Home > The Coast-to-Coast Murders(8)

The Coast-to-Coast Murders(8)
Author: James Patterson

I glanced over at Wardwell. His suit was probably worth more than the car. “Are you even an attorney?”

He fished the keys out of his pocket and tossed them to me. “You’re driving.”

The car wasn’t locked.

I climbed into the driver’s seat. The tattered beige material was patched with duct tape.

Wardwell took out the gun, got in the passenger side, put his briefcase on his lap. The door squealed and closed with a thunk. Sweat trickled down his brow, the fast walk taking a toll on his large frame. “Go, damn it. Start the car!”

“Why are you doing this?”

He appeared puzzled. “This is what you paid me to do.”

A wetness slapped against my face before I registered the sound of the gunshot, heard the shattering of the passenger window. Wardwell jerked toward me, then fell forward, his eyes blank.

 

 

Chapter Eleven

 

 

Michael

 


I don’t know how long I sat there, my limbs paralyzed, my heart thudding wildly. The shot echoed off the concrete and faded away, replaced with the sound of rapidly retreating footsteps. Then the garage was quiet except for my breathing. My gasping, quick breaths.

Wardwell’s empty gaze seemed to focus on the gun in his own hand, still resting atop his briefcase, his finger less than an inch from the trigger.

I touched the side of my face. My fingers came away slick. Not with my blood, though. Wardwell’s.

The bullet had entered the front right side of his head and exited the back left. Owing to either a carefully placed shot or an extremely lucky accident, I was alive and unhurt.

I wiped my hand on the side of the filthy seat.

Instincts took over in that moment and I let them. If I thought about what I was doing, I wouldn’t do it. I wouldn’t do what needed to be done.

I twisted the key.

The engine sputtered, caught, and came to life with an aggravated groan.

I put the Ford into drive and followed the exit signs from the second level up to the first, toward daylight. Not one of the officers in the several police cars that passed me gave me a second glance.

Wardwell had left his parking ticket on the dash. I fished Wardwell’s wallet out of his jacket pocket and paid the twelve-dollar fee with his Visa card.

The name on the card was not Philip Wardwell.

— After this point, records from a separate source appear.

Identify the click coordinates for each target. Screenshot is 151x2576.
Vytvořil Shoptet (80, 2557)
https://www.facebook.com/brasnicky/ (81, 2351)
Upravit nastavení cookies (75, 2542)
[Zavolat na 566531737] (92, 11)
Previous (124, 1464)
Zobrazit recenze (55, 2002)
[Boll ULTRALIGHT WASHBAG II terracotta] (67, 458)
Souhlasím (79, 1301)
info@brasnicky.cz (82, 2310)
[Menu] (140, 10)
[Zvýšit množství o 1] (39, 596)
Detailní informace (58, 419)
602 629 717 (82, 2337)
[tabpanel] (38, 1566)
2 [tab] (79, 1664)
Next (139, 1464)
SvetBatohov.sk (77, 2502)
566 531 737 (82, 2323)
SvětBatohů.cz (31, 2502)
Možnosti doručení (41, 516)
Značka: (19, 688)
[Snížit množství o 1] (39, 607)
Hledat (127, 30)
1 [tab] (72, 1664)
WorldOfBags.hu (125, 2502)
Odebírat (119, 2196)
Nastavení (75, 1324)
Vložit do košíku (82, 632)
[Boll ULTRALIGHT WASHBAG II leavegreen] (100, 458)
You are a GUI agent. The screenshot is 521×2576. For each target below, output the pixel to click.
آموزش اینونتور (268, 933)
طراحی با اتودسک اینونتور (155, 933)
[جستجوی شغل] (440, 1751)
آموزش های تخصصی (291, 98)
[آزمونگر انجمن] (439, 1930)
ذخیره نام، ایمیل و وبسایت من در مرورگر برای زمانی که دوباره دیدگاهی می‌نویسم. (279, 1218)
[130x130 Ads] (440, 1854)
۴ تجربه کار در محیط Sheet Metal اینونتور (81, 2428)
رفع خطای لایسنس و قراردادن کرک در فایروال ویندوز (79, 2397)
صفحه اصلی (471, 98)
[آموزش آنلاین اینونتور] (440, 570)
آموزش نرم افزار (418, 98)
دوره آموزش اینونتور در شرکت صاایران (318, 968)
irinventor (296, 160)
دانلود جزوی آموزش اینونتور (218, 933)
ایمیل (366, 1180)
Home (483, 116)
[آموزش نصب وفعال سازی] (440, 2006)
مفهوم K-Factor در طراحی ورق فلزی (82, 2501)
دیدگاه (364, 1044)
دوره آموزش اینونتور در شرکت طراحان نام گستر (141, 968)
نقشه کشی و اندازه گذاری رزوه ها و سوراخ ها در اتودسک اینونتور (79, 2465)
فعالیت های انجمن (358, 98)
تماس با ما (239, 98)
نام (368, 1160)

An alarm went off as the arm went up, a wailing through the structure. I didn’t know if someone had heard the shot or found the officer down in the interview room, but I didn’t care. I made a left on North Main Street and didn’t look back.

 

 

Chapter Twelve

 

 

Michael

 


Roland Eads,” I said into the pay phone.

I had circled the block around the police station, then made a left onto Fourth toward Sanford. From there, I drove to the fish market. Nobody followed me.

I knew I couldn’t go back home. I couldn’t go to my truck—that was the first place they’d look.

The Los Angeles fish market officially opened at six in the morning, but the restaurant buyers, tourists, and locals lined up long before that.

What I needed was a crowd.

Someplace I could disappear.

Someplace I could dump the Ford.

I drove behind the old Edward Hotel and nestled the wreck between a Dumpster and a large pile of trash partially covered by a blue plastic tarp.

The engine sputtered a few times, then dropped off.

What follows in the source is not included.